I'm not sure if it makes a difference but like Egg Bandit said I think you add the salt after you drain the curds, at least that's how I do it when I make lemon cheese and fromage blanc...


----------



## freemotion (May 9, 2010)

I've only made cultured/renneted cheeses but all the recipes call for salting the curds just before draining, to draw the whey out.  Then if it is to be aged and a rind is needed, it is rubbed with more salt twice a day for a few days, to really dry the outside.

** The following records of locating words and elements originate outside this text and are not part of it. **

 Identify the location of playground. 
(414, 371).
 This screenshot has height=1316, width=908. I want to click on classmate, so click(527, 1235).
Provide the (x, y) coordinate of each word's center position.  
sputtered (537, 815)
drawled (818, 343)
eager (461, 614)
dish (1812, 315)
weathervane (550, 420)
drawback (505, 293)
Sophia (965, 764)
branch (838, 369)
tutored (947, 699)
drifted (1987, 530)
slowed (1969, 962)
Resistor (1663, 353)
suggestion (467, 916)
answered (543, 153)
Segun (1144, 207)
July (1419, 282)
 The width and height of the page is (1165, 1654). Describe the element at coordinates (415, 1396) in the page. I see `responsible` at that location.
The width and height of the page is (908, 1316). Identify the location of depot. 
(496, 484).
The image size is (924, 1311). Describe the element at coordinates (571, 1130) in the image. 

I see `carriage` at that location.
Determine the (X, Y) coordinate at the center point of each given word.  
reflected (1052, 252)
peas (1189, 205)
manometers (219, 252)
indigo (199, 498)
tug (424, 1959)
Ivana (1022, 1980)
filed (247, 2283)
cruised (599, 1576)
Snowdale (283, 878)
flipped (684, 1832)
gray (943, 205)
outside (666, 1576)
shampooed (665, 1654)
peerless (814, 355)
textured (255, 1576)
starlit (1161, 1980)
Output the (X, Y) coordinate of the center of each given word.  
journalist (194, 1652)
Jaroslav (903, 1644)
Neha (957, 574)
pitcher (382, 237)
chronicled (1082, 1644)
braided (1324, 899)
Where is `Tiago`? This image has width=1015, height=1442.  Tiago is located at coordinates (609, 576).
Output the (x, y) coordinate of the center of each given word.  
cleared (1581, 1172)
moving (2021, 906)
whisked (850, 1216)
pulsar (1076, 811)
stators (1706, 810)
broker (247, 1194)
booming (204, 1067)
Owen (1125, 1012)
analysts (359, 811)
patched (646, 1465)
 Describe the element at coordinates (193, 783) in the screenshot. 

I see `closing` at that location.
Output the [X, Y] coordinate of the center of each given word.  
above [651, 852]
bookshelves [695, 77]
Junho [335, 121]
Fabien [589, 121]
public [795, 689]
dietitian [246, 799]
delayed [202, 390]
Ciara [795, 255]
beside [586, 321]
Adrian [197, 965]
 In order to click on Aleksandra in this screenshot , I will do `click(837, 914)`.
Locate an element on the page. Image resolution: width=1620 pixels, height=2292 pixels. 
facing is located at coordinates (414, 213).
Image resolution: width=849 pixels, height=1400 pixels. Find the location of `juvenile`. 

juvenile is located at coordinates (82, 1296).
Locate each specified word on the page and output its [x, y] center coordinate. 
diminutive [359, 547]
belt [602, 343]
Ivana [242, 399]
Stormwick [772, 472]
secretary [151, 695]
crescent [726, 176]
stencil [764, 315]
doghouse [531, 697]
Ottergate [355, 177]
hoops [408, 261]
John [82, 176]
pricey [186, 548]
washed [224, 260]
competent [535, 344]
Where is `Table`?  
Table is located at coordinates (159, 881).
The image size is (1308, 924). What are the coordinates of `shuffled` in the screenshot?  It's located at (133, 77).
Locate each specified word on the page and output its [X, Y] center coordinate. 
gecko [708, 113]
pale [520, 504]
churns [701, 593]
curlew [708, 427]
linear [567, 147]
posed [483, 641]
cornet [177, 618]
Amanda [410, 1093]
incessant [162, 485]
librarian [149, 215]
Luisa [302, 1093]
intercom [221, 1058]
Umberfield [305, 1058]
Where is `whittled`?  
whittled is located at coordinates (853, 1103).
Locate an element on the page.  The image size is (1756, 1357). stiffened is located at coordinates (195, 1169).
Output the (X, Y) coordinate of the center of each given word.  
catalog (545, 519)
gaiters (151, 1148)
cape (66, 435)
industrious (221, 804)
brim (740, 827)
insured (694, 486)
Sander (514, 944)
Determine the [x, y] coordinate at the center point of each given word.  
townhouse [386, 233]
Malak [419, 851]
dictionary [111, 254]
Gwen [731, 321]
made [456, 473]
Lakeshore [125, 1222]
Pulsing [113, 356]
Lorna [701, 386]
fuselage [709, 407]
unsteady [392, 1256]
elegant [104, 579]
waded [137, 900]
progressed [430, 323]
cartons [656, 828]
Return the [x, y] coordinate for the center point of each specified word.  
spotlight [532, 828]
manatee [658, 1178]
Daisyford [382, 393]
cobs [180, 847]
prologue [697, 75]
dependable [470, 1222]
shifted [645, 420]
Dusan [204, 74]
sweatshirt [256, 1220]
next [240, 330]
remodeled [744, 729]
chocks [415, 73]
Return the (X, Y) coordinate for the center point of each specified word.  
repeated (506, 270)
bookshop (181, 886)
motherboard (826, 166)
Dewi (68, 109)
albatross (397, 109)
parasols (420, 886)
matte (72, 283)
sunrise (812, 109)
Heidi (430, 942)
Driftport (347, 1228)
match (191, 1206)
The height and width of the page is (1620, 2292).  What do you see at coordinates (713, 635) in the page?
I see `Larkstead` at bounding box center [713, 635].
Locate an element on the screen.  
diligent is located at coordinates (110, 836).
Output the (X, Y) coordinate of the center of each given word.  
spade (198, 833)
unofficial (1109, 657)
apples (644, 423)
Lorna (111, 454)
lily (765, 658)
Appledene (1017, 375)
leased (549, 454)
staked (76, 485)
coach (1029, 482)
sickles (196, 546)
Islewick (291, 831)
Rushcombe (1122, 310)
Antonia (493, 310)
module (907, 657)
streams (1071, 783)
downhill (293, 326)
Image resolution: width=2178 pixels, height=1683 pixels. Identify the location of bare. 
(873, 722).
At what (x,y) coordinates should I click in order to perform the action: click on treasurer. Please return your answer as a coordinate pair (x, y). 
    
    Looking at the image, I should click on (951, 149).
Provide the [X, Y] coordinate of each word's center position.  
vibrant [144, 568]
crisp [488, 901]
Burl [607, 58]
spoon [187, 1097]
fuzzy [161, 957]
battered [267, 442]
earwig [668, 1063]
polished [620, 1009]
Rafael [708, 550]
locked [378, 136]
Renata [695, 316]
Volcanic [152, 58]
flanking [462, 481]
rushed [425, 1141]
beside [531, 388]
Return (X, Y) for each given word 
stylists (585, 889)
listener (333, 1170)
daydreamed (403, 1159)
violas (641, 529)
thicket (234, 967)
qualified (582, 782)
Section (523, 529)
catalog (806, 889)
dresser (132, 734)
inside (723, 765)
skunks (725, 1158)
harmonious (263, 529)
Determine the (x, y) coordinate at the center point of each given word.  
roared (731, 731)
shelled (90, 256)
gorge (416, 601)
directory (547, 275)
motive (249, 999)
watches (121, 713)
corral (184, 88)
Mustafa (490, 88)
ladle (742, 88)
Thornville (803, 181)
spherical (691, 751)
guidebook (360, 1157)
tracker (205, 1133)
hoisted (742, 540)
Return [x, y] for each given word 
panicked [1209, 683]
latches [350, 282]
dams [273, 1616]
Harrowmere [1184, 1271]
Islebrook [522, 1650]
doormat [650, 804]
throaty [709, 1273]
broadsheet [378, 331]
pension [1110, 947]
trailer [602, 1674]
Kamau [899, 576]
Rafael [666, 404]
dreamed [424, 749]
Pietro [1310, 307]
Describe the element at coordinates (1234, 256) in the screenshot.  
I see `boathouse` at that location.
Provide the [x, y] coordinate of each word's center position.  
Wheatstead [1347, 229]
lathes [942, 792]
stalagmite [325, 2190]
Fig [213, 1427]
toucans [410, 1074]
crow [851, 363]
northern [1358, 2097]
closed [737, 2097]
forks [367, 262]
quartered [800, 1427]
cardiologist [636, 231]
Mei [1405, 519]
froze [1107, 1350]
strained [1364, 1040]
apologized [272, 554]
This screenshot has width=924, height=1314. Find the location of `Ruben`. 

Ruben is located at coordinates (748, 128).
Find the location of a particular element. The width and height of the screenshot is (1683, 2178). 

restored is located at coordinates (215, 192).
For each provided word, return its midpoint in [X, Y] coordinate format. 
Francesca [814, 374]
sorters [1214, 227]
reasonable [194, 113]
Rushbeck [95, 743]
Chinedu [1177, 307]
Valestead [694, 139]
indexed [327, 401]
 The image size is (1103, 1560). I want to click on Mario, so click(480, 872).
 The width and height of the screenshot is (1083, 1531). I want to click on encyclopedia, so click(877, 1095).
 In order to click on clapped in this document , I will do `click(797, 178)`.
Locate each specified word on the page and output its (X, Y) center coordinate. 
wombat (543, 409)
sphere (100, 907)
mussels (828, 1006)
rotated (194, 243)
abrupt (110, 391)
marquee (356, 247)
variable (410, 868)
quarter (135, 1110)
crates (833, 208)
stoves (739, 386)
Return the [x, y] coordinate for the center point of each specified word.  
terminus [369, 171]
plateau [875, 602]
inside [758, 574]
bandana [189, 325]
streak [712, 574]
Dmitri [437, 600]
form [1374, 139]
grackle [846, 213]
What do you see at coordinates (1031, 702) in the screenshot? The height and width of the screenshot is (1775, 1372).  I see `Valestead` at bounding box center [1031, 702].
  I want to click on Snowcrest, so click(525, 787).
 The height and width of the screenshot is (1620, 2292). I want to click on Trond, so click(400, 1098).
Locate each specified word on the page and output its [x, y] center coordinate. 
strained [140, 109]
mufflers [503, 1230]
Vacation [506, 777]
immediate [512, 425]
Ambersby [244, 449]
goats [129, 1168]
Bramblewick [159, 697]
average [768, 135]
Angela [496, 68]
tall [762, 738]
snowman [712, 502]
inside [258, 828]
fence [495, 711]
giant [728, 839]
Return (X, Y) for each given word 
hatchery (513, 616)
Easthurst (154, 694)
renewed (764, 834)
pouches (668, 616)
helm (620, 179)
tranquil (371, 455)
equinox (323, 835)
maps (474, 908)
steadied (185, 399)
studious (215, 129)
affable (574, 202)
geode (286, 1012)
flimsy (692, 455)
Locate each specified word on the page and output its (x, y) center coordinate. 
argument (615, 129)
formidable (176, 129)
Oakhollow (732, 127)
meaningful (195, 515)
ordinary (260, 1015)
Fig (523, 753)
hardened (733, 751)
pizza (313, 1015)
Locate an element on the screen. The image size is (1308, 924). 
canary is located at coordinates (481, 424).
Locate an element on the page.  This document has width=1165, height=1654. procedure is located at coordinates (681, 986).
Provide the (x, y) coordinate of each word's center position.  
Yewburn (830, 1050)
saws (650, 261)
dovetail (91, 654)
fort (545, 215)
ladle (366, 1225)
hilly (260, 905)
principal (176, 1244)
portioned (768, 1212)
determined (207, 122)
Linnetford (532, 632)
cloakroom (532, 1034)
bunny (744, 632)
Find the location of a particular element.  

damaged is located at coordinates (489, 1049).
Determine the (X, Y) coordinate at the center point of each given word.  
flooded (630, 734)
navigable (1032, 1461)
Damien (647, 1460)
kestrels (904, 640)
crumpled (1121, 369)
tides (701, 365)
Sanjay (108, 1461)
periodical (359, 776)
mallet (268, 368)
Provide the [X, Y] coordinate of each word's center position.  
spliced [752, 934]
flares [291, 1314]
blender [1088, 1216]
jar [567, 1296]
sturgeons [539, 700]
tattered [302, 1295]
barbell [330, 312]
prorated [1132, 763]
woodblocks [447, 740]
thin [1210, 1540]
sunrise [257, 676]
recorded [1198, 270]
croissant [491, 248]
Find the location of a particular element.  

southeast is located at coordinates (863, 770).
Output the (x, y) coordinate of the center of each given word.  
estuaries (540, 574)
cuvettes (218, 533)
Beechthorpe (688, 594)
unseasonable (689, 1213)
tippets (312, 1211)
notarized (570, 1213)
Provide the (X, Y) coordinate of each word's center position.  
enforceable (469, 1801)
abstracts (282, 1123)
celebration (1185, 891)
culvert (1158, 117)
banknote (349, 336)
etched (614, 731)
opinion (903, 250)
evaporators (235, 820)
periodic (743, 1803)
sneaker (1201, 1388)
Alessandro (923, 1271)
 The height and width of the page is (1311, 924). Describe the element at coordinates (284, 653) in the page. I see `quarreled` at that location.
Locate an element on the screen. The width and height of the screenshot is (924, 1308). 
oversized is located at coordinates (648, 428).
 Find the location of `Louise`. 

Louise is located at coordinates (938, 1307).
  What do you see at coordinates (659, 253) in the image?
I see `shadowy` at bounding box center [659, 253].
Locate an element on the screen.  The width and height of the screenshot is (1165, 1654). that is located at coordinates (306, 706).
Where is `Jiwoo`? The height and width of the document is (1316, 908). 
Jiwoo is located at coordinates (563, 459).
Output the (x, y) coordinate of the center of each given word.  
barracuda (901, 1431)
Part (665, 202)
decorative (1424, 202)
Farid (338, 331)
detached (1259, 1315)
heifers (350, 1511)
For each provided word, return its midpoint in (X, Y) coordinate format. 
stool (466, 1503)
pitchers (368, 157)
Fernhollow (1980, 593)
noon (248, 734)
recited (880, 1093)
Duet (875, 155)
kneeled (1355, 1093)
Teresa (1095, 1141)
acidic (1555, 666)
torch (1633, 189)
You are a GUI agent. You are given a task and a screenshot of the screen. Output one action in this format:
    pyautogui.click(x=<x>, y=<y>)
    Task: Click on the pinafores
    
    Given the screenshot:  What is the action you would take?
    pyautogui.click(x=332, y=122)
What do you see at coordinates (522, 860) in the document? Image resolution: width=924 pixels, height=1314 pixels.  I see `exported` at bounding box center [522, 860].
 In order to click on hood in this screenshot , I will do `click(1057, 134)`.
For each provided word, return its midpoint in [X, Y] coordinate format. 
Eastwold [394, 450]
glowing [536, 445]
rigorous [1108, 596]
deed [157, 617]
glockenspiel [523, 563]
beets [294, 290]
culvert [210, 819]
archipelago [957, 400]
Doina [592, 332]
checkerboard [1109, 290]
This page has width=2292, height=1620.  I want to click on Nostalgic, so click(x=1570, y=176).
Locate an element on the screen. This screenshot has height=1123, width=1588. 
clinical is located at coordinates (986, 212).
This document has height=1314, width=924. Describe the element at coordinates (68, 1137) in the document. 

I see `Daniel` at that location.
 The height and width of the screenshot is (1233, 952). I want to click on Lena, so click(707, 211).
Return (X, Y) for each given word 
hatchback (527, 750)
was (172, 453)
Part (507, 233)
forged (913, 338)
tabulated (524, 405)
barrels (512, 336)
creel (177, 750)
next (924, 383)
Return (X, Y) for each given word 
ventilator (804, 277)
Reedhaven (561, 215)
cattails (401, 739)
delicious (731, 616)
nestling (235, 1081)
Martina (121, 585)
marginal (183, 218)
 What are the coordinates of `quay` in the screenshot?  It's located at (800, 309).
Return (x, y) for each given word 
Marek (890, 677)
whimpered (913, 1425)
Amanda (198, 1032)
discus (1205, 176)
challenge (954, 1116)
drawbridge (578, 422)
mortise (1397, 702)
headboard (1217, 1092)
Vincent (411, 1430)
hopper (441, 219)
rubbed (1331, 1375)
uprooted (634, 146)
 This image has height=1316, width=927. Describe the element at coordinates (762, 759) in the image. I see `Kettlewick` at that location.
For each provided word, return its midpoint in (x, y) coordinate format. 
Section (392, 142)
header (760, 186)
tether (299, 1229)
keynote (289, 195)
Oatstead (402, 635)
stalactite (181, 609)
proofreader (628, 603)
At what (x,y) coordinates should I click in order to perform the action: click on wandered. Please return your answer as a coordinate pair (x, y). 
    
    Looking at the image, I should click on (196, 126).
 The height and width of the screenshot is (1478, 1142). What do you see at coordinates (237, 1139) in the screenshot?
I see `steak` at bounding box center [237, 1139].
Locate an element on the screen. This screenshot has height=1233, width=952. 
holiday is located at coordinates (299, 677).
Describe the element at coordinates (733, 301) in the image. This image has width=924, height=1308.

Always follow your recipes EXACTLY.  Or you will have happy chickens.  I sure did when I first started making cheese!


----------



## aggieterpkatie (May 10, 2010)

Were you making the farmer cheese?  I just heat the milk to 180*, remove from heat, add the acid (I use lemon juice b/c I like the taste better), let sit for 15 seconds, then gently pour into cheese cloth.  I always salt after the whey has drained.  And it doesn't make big curdles....it makes very small ones.  You should be able to see them when you stir it gently.


----------



## patandchickens (May 10, 2010)

Try it again and wait til the proper time to add the salt (*after* draining the curds) and see if it works then 

There are other possible reasons for milk not to form curds, e.g. too colostrum-y or presence of mastitis, but although I've never *tried* adding salt to the milk to know for sure whether that prevents curdling, it certainly is the "likely suspect" 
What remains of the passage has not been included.